Officials at Behavioral Health Services of Pickens County are trying to figure out exactly how a computer hard drive with confidential patient information made it outside the facility.
John Schafer, of Easley, a retired elevator repairman who fixes computers as a hobby, made a shocking discovery recently when he installed a used computer hard drive he had purchased.
The hard drive contained several detailed clinical assessments for patients referred to Behavioral Health Services of Pickens County and a monthly monitoring list of approximately 200 patient referrals from the Pickens County Department of Social Services.
"I couldn't believe it," Schafer said. "This is a serious violation."
BHSPC is a private non-profit mental health facility that handles the care for mental health clients for the county and state. Executive Director Robert Hiott said the facility handles approximately 2,500 clients each year and 1,500 of those are typically new patients.
When Patch informed Hiott of the breach he said he could not imagine how it had happened.
"It bothers me greatly, confidentiality is one of the hallmarks of what we do," Hiott said. "Mistakes happen but this is a very egregious error."
Schafer purchases parts from auctions, sales, and thrift stores or trades for parts with friends who are also computer hobbyists.
"I've been messing with computers since the 60's when things were still analog," Schafer said. In all the years he's been wrangling with computer parts, he said this was the first time he'd come across anything like this.
Schafer recently purchased some parts with a friend who also works in computer repairs. One of the parts he traded included a 160 GB Seagate computer hard drive that was formerly installed on a Dell desktop computer. He was surprised when upon further inspection the drive contained confidential patient information from BHSPC.
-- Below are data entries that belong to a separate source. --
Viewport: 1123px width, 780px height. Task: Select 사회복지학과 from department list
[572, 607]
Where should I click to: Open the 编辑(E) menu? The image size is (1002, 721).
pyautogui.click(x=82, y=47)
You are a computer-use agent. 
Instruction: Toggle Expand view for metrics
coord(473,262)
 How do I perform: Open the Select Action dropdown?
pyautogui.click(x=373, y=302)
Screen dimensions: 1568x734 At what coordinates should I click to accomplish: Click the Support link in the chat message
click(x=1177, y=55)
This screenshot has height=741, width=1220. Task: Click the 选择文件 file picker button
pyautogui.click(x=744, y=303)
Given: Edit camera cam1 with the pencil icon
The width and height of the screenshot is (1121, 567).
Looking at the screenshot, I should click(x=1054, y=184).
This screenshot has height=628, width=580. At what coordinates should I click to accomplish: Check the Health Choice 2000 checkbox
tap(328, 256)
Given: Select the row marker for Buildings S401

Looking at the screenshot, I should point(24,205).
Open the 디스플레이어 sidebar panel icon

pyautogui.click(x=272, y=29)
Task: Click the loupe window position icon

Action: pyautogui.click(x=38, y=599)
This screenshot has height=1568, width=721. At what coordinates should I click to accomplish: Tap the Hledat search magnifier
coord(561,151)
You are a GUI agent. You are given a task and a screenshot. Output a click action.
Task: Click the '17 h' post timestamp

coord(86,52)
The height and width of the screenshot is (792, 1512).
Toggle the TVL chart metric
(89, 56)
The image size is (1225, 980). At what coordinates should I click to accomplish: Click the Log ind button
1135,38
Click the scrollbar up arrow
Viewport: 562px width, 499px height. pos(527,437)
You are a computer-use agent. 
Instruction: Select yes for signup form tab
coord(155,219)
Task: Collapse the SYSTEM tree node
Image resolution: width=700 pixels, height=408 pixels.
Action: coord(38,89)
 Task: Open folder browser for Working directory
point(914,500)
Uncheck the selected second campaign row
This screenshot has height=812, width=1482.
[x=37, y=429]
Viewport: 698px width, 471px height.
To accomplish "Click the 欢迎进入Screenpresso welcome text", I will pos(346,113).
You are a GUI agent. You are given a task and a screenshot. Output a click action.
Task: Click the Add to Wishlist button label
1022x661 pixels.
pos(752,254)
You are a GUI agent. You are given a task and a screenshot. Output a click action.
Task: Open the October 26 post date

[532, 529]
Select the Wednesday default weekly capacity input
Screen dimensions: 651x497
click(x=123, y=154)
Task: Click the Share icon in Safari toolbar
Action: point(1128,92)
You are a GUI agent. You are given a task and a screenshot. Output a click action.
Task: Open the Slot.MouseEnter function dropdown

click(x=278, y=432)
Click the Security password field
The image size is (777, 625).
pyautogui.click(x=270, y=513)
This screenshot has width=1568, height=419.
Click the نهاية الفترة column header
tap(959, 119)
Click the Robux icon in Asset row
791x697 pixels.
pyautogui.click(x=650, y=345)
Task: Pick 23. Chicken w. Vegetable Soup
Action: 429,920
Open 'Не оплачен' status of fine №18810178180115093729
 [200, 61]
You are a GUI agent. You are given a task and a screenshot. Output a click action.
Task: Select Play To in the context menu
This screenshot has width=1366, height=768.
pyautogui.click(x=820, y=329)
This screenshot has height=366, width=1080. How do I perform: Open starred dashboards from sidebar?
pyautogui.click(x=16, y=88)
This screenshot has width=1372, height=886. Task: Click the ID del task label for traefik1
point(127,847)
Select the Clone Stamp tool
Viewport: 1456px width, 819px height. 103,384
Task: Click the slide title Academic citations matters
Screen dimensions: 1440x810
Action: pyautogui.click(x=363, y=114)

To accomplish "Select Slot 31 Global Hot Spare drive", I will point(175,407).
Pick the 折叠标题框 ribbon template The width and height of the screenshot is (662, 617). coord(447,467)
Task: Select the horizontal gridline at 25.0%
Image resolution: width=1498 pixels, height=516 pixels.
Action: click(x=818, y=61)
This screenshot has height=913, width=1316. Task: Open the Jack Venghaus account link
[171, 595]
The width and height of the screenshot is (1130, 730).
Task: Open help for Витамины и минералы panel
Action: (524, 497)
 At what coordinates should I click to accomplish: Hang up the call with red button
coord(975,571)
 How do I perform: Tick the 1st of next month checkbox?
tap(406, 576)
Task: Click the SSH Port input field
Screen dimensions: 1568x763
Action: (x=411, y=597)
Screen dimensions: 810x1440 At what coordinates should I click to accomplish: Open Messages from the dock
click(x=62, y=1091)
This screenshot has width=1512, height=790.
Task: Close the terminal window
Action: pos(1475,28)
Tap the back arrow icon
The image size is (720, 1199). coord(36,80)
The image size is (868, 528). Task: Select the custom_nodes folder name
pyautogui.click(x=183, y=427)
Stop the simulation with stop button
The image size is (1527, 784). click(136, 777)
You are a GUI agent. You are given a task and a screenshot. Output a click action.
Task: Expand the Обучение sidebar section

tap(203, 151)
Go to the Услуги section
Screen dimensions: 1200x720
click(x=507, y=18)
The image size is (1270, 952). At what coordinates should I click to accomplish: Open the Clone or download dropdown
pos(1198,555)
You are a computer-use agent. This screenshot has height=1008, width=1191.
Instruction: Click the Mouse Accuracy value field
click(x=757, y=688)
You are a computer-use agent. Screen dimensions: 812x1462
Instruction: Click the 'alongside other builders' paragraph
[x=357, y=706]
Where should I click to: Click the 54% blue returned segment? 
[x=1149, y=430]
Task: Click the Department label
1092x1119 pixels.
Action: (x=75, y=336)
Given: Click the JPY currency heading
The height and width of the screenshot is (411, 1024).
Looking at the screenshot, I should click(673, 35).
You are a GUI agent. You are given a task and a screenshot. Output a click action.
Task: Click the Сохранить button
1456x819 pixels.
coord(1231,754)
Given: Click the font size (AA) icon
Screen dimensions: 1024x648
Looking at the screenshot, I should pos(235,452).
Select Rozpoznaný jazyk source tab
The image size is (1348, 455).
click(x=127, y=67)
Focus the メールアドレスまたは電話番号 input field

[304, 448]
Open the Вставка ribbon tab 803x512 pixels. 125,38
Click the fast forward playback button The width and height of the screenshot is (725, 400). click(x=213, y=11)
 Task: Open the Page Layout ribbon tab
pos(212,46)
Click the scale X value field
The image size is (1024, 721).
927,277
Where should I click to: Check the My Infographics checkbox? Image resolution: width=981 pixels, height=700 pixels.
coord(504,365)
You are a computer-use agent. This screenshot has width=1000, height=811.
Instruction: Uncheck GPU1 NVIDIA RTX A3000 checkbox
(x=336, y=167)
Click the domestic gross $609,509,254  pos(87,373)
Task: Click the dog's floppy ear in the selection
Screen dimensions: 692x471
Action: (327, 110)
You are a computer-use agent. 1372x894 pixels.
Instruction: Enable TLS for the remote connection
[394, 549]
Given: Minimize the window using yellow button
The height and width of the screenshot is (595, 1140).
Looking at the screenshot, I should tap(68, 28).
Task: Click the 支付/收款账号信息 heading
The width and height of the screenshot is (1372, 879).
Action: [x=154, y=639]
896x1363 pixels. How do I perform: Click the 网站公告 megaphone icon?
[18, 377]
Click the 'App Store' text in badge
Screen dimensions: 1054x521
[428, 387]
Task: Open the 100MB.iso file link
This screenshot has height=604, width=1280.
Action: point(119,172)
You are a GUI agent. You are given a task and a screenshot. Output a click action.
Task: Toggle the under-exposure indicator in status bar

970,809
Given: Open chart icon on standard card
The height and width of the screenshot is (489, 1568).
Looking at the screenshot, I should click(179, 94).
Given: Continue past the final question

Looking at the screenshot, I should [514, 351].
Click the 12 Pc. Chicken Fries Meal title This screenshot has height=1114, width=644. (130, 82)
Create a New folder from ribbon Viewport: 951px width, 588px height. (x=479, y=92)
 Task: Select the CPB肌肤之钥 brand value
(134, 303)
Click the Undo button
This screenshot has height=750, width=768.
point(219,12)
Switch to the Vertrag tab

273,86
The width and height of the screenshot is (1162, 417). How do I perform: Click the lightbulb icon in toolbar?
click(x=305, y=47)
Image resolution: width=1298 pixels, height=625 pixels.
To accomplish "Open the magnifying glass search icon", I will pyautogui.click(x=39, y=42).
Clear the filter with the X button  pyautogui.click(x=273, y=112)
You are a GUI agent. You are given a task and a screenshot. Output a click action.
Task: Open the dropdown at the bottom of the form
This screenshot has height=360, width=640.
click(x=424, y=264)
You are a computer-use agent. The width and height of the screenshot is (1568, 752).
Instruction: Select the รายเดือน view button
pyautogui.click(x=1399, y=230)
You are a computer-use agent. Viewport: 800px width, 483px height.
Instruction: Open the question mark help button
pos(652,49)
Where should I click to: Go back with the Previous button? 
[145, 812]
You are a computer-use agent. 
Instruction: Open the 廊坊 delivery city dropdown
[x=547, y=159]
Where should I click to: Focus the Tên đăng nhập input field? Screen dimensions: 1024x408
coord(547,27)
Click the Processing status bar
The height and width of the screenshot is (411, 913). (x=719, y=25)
"There's information on this drive that is of an extremely personal nature," Schafer said. "Pending litigations, there's histories of people's drug problems, emotional problems.
The most shocking to Schafer was the list of patients who had been referred to BHPCS from the Department of Social Services.
"Our largest referral source is the Department of Social Services," Hiott said.
Pickens County Department of Social Services County Director Elaine Bailey said she found the leak to be extremely troubling.
"That's very concerning," Bailey said. "We expect people's information to be kept confidential when they are receiving services."
The client information and monitoring list were created as recently as June and some of the files only dated back to April 2011.
The Health Insurance Portability and Accountability Act requires that health care providers "apply administrative, technical, and physical safeguards to protect the privacy of protected health information."
"We haven't ever had that happen," Hiott said. "I never expected anything like this to happen."
HIPAA law requires that any confidential health information including names of patients be completely erased using special software or destroyed. Hiott said the standard BHSPC uses is to destroy any hard drives or digital storage devices before selling, donating or disposing of old computers.
Hiott said he planned on launching an investigation immediately to find out where the computer came from and how it came to John Schafer.
"The drive and the memory are about the only two things you'd get out of a non-working computer." Schafer said.
"There's a serious lack of responsibility on their part. If they're that lax in their security of patient records for just an old computer, how lax are they in other areas," Schafer asked.
BHSPC also receives client referrals from the South Carolina Department of Alcohol and Other Drug Abuse Services, where several of the clients on the hard drive had been referred from.
Patch was unable to reach DAODAS Director Bob Toomey for comment.
"I would never try to deny this happened," Hiott said. "I know enough to say that this will never happen again."